▸ **Exercise directions**
Every record that follows should appear again in your answer, exactly the same.

(Stored data entries)
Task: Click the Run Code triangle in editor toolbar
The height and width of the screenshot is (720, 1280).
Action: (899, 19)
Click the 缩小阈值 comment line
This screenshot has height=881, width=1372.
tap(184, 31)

▸ **Task result**
Task: Click the Run Code triangle in editor toolbar
The height and width of the screenshot is (720, 1280).
Action: (899, 19)
Click the 缩小阈值 comment line
This screenshot has height=881, width=1372.
tap(184, 31)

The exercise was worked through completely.